◆ Task brief ◆
Would you reproduce exactly the lines below from the one holding "The width and height of the screenshot is (800, 408)." through the one holding "Open Md Sarjis", inclusive, and no others?

--

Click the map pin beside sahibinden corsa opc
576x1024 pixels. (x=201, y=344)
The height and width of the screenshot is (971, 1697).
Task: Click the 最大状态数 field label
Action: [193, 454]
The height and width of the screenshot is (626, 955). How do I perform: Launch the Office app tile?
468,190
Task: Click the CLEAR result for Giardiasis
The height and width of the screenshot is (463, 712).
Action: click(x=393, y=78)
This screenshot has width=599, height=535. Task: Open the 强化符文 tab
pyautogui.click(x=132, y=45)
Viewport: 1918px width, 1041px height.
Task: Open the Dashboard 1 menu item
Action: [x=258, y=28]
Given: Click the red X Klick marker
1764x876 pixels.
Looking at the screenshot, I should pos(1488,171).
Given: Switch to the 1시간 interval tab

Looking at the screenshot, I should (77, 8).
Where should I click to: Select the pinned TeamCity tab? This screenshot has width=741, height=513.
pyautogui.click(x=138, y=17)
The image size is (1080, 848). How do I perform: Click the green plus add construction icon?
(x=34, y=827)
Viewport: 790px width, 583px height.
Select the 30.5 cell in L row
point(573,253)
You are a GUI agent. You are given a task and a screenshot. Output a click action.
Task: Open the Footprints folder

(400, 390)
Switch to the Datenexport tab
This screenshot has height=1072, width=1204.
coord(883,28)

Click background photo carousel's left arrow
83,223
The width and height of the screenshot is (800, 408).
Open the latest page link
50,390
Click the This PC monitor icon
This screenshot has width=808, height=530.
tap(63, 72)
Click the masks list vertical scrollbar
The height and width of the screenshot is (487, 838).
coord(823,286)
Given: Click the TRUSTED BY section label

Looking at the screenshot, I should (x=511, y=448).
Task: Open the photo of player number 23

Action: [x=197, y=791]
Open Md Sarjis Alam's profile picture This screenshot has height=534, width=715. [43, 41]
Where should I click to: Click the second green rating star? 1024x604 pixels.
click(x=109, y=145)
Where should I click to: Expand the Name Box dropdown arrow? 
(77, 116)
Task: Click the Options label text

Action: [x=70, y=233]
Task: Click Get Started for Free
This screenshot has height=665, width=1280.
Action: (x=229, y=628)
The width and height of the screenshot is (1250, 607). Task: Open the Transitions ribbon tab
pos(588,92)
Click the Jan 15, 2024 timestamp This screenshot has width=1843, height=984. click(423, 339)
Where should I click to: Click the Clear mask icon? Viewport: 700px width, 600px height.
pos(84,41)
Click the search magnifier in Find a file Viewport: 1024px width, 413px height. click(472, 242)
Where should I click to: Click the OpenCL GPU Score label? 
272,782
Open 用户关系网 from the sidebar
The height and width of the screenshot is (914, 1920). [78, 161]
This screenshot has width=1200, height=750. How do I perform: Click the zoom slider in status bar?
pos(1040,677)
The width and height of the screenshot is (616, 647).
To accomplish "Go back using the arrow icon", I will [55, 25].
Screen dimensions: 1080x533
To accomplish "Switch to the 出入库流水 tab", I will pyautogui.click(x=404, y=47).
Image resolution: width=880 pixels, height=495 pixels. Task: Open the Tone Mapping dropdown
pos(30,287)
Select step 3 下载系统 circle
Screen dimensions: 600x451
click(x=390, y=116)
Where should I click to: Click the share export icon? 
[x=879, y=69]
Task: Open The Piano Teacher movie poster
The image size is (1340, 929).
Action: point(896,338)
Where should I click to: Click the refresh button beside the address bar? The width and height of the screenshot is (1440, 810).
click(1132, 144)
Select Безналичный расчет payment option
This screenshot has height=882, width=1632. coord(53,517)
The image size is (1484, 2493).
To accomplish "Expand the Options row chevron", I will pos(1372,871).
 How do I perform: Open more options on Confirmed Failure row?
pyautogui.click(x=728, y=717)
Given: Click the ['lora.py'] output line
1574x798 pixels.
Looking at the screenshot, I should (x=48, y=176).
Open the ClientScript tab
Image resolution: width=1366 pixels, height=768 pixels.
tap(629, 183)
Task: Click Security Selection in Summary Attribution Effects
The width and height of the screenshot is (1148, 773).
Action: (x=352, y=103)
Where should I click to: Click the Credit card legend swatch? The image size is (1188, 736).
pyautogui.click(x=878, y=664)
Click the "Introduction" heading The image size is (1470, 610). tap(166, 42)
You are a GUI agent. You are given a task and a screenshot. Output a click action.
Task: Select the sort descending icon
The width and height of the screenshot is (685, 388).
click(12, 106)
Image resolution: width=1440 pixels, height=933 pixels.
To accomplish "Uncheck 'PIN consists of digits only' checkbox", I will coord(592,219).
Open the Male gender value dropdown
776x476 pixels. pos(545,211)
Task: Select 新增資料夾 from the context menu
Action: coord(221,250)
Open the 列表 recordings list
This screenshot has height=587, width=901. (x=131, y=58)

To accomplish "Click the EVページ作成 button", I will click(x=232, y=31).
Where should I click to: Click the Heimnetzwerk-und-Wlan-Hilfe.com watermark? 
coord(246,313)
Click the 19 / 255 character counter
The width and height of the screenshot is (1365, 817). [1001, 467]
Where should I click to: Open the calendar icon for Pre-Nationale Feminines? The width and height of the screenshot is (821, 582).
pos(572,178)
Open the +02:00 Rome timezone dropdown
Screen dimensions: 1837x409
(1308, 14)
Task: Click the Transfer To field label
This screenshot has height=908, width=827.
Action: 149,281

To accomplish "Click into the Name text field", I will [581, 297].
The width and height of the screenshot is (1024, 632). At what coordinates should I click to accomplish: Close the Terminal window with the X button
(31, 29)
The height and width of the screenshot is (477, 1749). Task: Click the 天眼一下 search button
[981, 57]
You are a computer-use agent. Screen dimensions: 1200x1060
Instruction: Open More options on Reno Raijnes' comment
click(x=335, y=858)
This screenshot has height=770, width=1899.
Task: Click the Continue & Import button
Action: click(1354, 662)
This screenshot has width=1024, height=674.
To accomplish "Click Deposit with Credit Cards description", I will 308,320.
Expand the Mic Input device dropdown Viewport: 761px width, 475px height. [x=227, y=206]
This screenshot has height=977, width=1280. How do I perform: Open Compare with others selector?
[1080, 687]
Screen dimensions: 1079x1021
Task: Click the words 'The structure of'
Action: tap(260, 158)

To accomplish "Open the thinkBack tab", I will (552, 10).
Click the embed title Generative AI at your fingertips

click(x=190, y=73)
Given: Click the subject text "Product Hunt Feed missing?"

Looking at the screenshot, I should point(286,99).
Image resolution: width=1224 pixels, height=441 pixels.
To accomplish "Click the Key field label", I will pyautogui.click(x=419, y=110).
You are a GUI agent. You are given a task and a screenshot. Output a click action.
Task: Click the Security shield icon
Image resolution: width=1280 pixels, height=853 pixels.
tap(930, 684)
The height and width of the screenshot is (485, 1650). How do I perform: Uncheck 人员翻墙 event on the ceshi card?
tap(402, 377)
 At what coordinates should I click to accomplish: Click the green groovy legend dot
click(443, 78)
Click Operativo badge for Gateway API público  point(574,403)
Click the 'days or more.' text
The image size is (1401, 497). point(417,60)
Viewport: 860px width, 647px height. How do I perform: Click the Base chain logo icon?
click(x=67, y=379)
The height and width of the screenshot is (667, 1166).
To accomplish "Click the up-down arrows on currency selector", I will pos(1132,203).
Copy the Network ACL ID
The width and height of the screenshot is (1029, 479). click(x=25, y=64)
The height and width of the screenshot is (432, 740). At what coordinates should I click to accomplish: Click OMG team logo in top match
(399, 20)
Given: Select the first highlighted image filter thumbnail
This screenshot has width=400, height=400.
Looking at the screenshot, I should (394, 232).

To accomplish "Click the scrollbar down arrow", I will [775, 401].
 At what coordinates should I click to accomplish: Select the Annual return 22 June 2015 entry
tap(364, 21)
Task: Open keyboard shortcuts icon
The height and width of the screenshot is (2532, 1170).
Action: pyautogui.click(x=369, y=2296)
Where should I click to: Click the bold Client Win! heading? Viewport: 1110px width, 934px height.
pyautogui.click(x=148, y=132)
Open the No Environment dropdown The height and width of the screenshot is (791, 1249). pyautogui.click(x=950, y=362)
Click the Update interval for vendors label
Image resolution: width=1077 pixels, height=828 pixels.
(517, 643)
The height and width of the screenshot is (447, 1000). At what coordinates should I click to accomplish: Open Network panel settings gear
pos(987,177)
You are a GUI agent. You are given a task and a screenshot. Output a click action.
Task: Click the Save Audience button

--

◆ The completed task ◆
The width and height of the screenshot is (800, 408).
Open the latest page link
50,390
Click the This PC monitor icon
This screenshot has width=808, height=530.
tap(63, 72)
Click the masks list vertical scrollbar
The height and width of the screenshot is (487, 838).
coord(823,286)
Given: Click the TRUSTED BY section label

Looking at the screenshot, I should (x=511, y=448).
Task: Open the photo of player number 23

Action: [x=197, y=791]
Open Md Sarjis Alam's profile picture This screenshot has height=534, width=715. [43, 41]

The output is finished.